Cultural critic and philosopher Raymond Tallis regretted that sex could be traded as a commodity. ‘It reduces a woman to a human pissoir’ and ‘brings something deeply impersonal into the ultimate physical expression of intimacy’. As a philosopher he was reluctant to make absolute statements so he qualified his side’s argument with an adverb. ‘It’s usually wrong to pay for sex,’ he said.
Dr Belinda Brooks-Gordon, a psychologist and expert in the sex industry, queried Joan Smith’s statistics and said the figures on sex-slaves are overstated. The crimes committed by traffickers and by violent punters are already illegal and are irrelevant to the question of prostitution.
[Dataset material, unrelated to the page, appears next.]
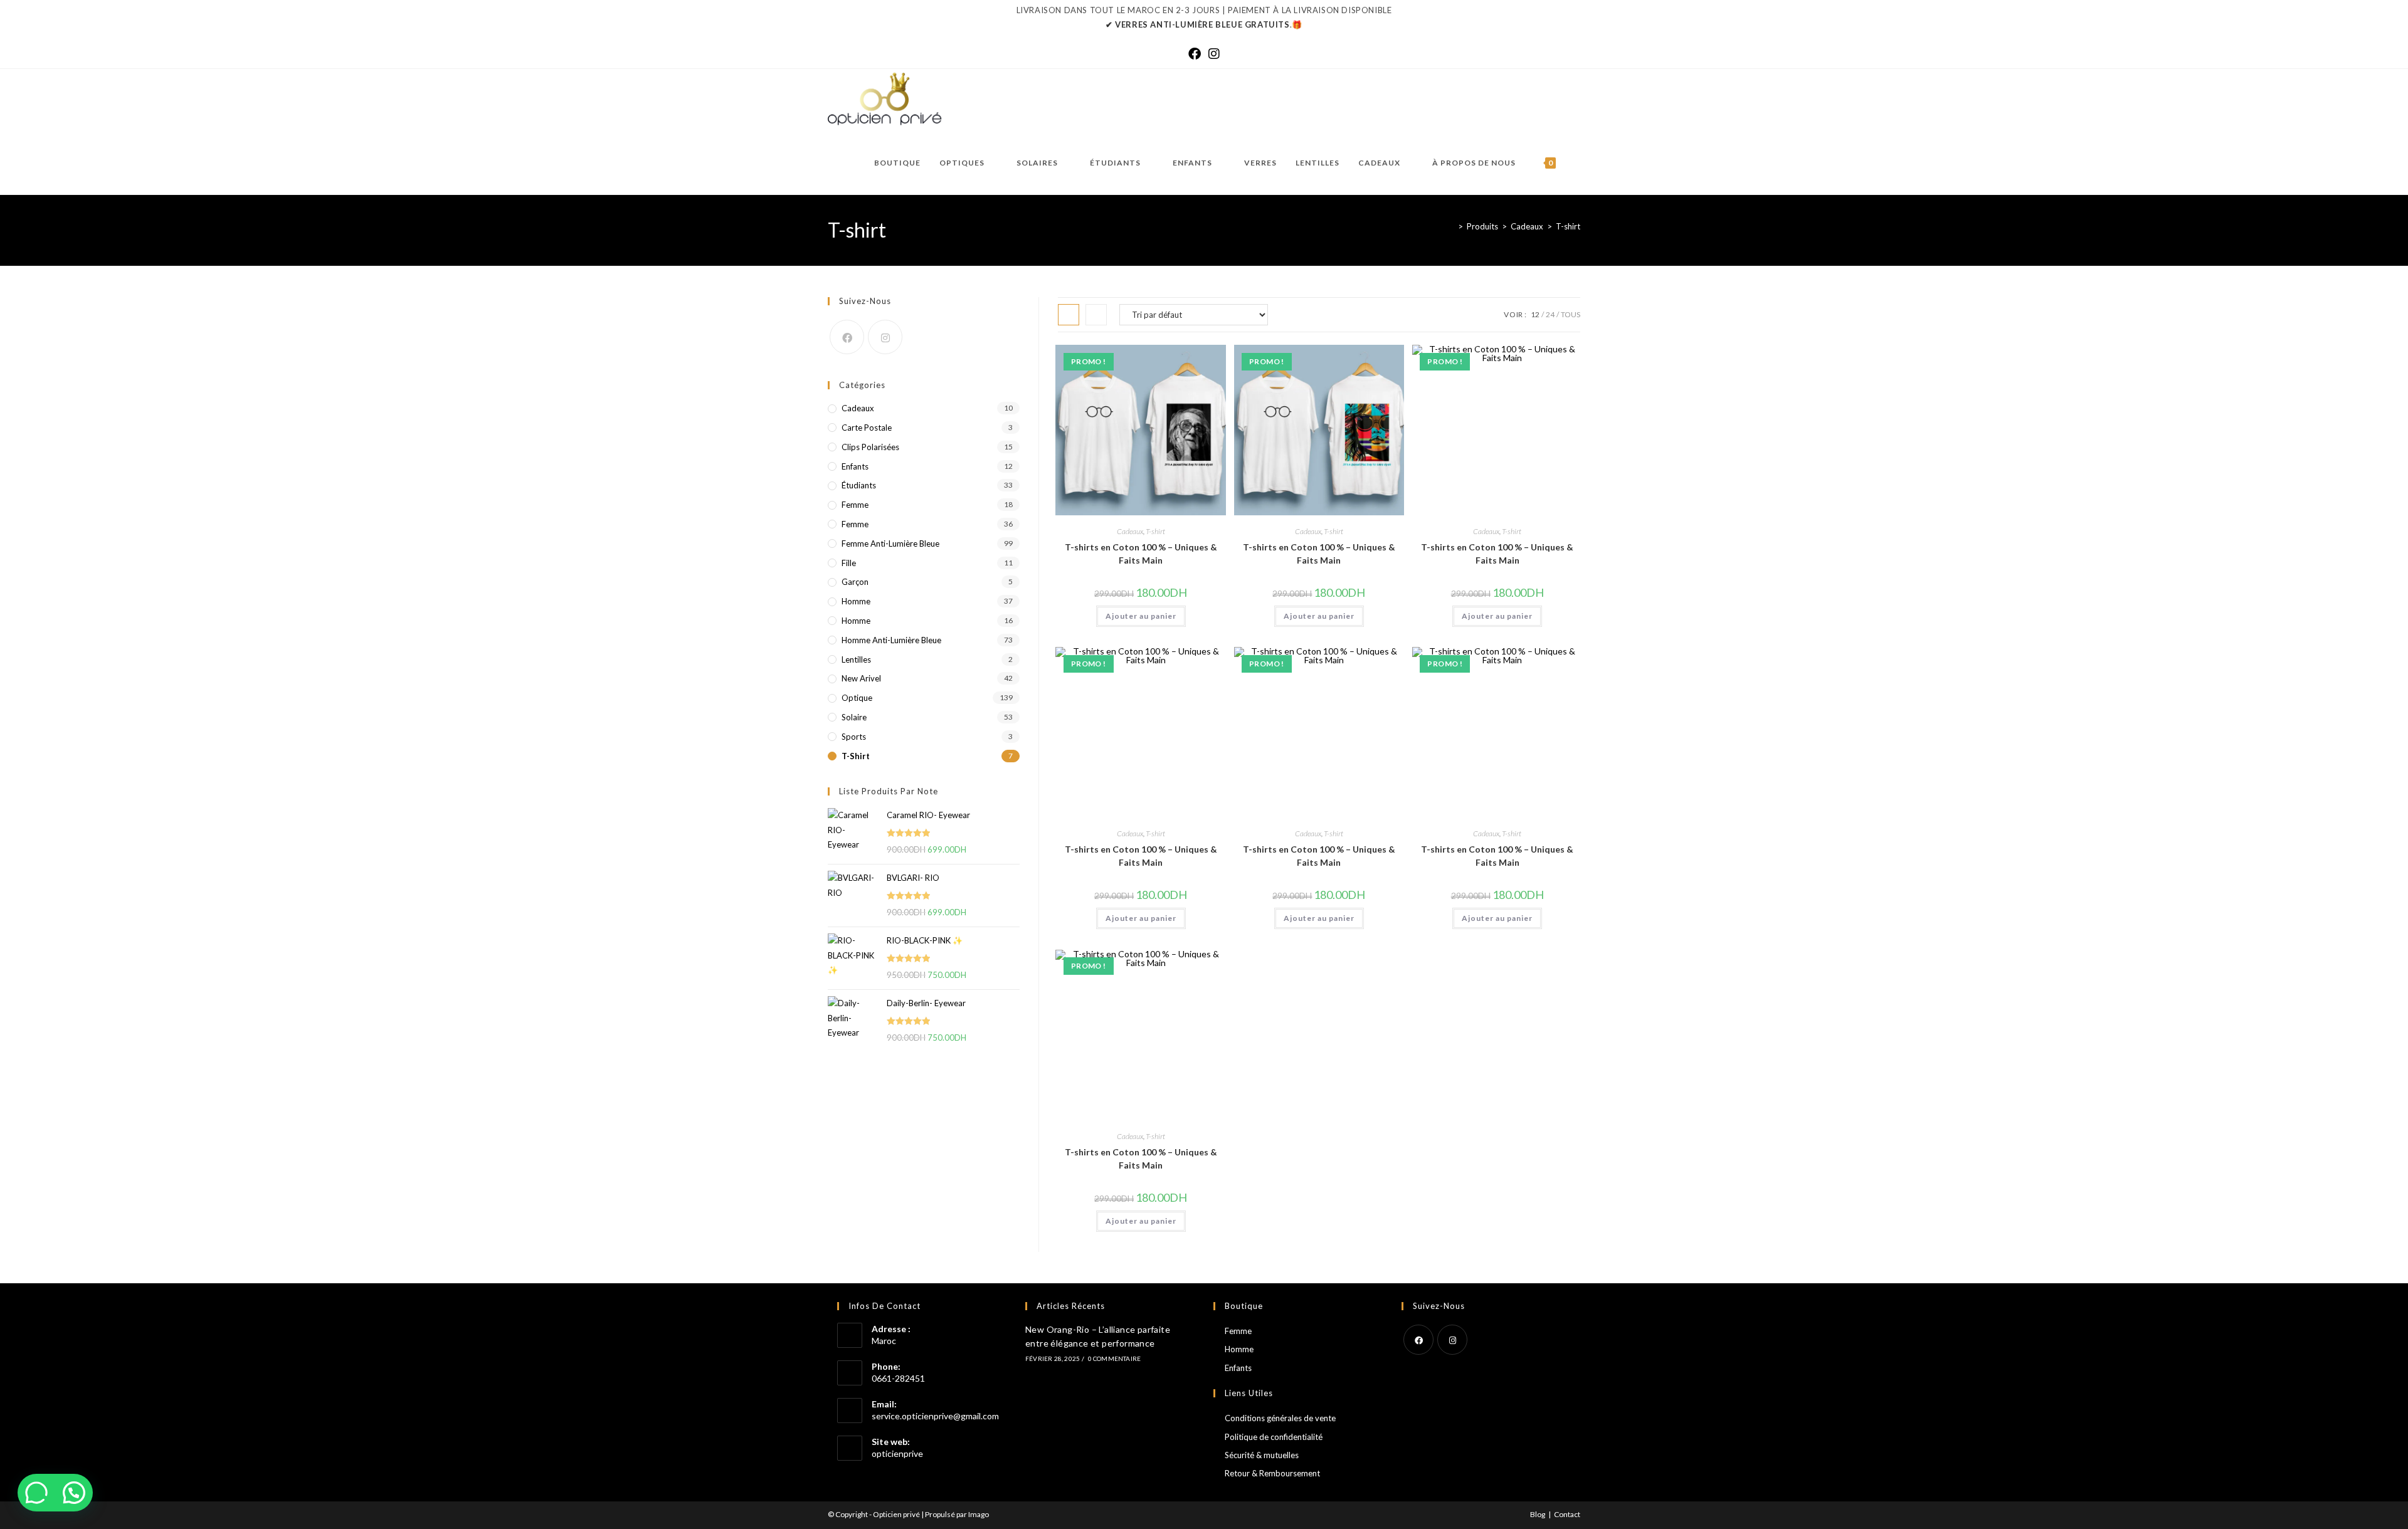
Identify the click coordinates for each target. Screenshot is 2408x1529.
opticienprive (897, 1453)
Her experience suggested that many prostitutes are intelligent, well-qualified women who enter the profession willingly. Many of their customers have honourable motives too. Ageing widows, war veterans and the disabled have a right to enjoy sex. Criminalising such harmless, consensual contacts would create ‘sexual McCarthyism’ while diverting police resources away from real criminals. During the floor debate Dr Brooks-Gordon’s views were endorsed by a highly articulate prostitute who provided this ironic characterisation of ‘the Swedish model’ as proposed by newspaper columnists like Joan Smith. ‘Suppose it were legal to write a column,’ she said, ‘but illegal to read one. Imagine how your income would be affected.’ That brought it home. When the votes were taken the motion had been soundly defeated.